▶ [Problem description] Below this line is a set of entries; quote exactly the lines from the line that contains "52 ответа (253, 740)" to the line that contains "Image resolution: width=1456, height=2559.", both lines included.

▶ [Material provided]
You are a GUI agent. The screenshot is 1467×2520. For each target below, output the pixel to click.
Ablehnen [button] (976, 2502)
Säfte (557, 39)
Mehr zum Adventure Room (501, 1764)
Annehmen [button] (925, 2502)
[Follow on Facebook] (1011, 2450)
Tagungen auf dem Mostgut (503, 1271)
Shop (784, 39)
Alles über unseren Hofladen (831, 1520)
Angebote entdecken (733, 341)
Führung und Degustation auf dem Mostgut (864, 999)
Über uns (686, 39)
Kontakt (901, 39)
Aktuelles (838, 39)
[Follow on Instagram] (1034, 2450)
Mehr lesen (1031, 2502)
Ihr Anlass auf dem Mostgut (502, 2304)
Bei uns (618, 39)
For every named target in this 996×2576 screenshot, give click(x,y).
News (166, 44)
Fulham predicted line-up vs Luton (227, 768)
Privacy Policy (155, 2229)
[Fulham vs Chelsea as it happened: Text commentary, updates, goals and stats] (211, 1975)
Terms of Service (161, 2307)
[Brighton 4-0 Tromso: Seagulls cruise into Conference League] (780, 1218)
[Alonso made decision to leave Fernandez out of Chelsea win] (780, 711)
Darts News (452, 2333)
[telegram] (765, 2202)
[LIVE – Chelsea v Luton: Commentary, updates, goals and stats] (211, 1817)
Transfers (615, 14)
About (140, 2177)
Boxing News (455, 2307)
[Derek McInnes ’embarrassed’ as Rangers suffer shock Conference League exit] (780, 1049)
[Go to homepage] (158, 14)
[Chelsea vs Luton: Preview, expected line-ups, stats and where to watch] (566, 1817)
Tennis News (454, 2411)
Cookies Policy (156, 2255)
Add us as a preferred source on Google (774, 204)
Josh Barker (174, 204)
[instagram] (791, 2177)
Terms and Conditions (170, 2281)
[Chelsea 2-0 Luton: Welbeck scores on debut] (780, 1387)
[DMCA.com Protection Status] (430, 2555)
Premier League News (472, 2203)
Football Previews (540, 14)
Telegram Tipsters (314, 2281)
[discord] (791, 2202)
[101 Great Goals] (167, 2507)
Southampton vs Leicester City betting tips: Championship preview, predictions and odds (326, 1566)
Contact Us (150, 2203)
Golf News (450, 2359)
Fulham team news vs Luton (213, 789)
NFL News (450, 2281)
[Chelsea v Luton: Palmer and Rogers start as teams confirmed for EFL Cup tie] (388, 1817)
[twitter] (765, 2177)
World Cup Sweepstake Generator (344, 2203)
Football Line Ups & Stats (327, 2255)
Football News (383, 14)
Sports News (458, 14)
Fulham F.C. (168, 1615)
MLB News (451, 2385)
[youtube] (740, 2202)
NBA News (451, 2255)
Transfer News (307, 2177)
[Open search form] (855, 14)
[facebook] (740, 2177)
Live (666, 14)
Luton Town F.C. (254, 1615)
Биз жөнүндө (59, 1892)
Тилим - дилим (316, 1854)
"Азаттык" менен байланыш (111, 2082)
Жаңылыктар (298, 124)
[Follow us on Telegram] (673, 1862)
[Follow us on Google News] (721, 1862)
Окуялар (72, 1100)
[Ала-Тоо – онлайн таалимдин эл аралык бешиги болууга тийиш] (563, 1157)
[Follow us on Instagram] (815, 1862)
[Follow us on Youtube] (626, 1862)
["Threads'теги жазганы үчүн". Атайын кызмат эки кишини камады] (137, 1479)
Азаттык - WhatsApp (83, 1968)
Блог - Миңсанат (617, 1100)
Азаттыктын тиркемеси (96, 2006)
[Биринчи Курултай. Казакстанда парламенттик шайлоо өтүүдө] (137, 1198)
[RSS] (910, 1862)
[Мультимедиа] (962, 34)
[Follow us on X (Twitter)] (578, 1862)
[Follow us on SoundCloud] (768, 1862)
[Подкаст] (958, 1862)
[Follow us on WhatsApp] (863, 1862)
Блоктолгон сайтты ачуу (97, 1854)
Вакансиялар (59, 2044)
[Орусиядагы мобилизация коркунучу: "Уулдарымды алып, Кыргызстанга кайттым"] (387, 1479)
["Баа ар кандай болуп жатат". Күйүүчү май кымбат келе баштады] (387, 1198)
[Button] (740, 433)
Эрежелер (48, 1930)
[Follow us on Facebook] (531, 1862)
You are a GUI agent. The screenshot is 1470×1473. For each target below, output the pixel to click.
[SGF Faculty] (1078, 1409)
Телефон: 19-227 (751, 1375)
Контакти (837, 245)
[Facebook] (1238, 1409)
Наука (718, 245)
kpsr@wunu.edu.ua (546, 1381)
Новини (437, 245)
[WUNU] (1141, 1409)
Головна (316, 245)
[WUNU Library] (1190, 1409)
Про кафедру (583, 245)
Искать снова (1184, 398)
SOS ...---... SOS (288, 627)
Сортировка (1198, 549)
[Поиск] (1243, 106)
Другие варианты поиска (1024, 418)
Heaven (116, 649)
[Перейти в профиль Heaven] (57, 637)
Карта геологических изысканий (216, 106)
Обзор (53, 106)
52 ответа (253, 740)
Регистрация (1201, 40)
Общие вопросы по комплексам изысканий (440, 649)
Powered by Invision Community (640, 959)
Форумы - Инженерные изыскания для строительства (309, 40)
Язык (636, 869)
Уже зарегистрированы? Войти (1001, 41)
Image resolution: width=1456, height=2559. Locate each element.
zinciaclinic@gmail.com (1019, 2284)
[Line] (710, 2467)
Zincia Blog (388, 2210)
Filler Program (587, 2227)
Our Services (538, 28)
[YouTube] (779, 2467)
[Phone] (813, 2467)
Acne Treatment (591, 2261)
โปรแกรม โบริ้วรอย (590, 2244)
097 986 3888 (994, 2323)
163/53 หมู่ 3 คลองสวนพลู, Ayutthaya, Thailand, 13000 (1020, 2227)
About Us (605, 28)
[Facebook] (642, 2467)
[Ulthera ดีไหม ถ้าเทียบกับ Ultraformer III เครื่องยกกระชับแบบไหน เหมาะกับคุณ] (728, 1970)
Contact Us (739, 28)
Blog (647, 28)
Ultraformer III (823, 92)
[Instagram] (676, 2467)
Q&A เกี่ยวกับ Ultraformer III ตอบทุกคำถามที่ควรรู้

▶ [Task solution]
52 ответа (253, 740)
Регистрация (1201, 40)
Общие вопросы по комплексам изысканий (440, 649)
Powered by Invision Community (640, 959)
Форумы - Инженерные изыскания для строительства (309, 40)
Язык (636, 869)
Уже зарегистрированы? Войти (1001, 41)
Image resolution: width=1456, height=2559. Locate each element.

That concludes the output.